Too poor to settle down

Moreover, after years of earning a salary of $20 or less a month, marriage prospects look distant to say the least. Dowries currently average 5,000 Iraqi dinars (the equivalent of $1,000, at unofficial exchange rates). Rampant inflation because of the sanctions has left many families struggling to pay food bills, let alone wedding bills. The demobilization, therefore, seems unlikely to diminish the growing ranks of unwed women in Iraq.

The wars have left the country with a population imbalance that has sent Iraqi mothers into a panic about finding husbands for their daughters. Officials of the ruling Baath Party deny there is any imbalance at all. "The wars have only adjusted what was a previous imbalance in favor of men," claims Haifa Takriti of the Iraqi Women's Federation.

The current crime wave in the capital is being blamed on another group of returning soldiers: deserters.

Said to number tens of thousands, the deserters still view with suspicion Saddam's offer of an amnesty. For those who refused to fight in Kuwait, the end of the war has meant a life in hiding or a move away to another city. Barred from returning to old jobs or finding new ones, many have taken to crime to survive. Baghdad residents were shocked last week to hear of the murder of an elderly retired schoolteacher in her home, killed for $400.

"We never had crimes like this before," Dr. Hassan said.

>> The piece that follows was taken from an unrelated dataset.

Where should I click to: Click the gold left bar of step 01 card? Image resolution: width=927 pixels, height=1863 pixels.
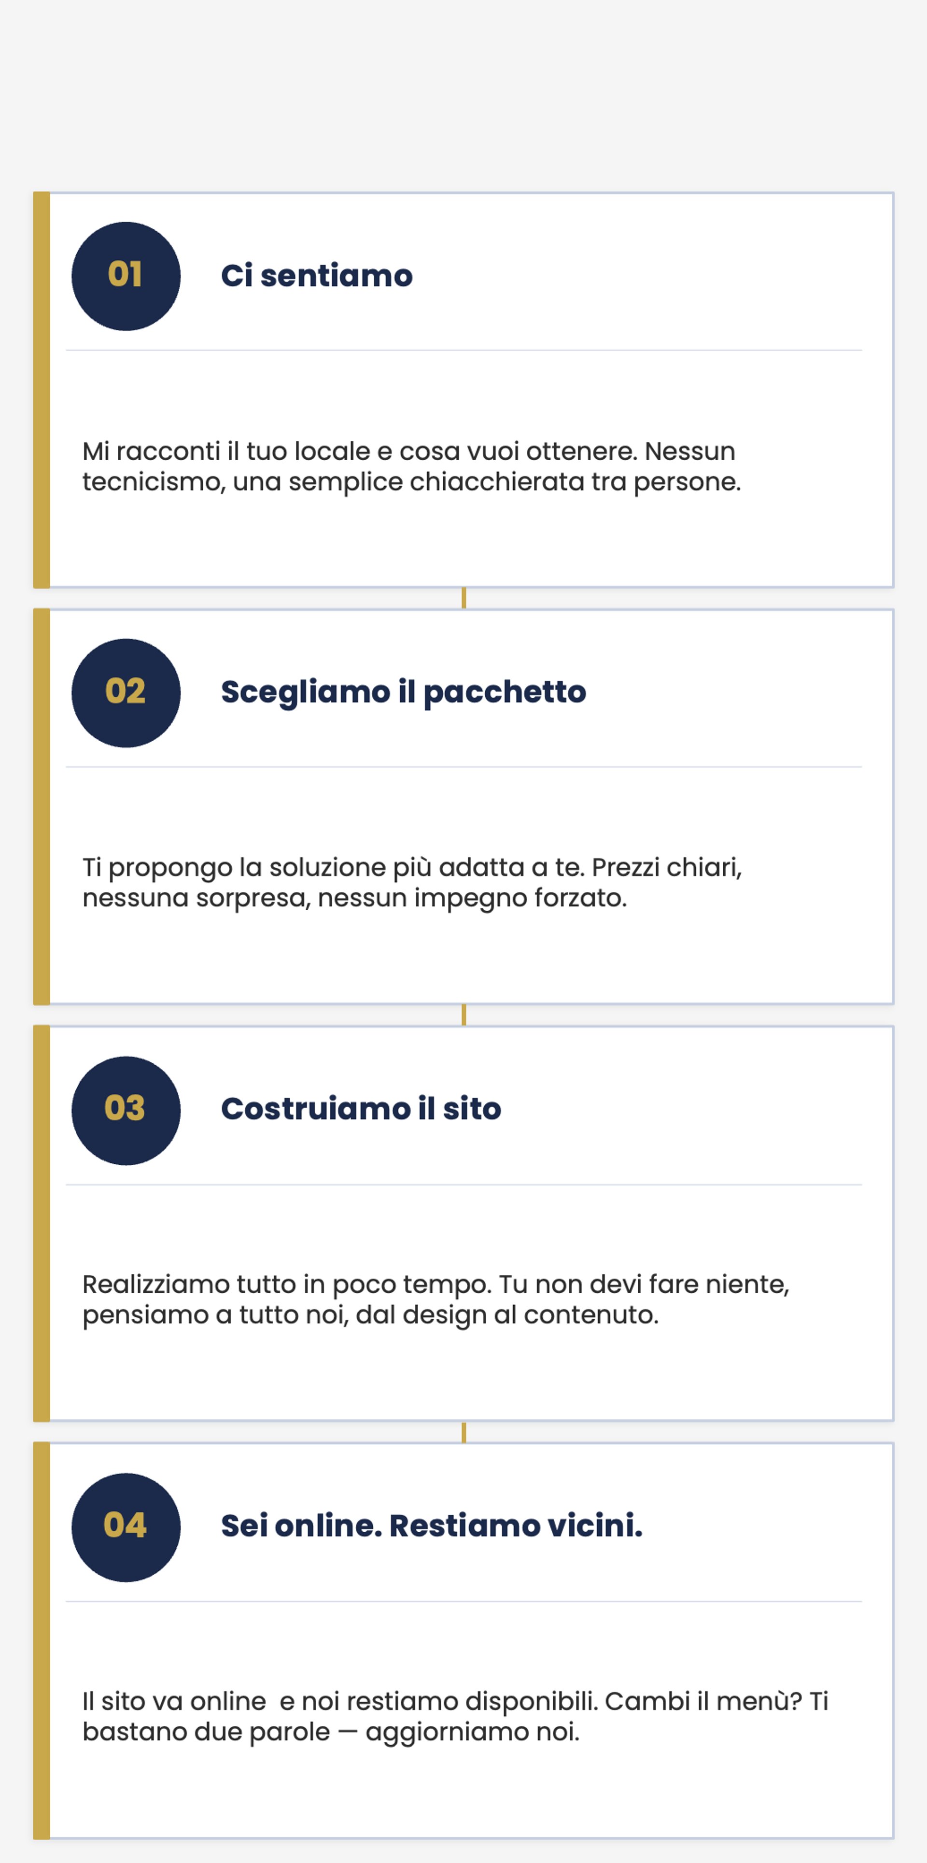coord(41,391)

Iraq's current crop of students should, in theory, be the first in 10 years to face a future free of the prospect of having to fight and die in a war. But mandatory military service still faces them, and fears are mounting that rising rhetoric against Iran may bring on another conflict. University professors say many of their students are failing exams on purpose to put off the day when they have to enter the Army.

Military service can be of indefinite length. Says one taxi-driver whose son faces military service next year, "If it was one or two years, it would be all right. The problem is not knowing. How can you plan your life when you don't know how long the Army is going to keep you?"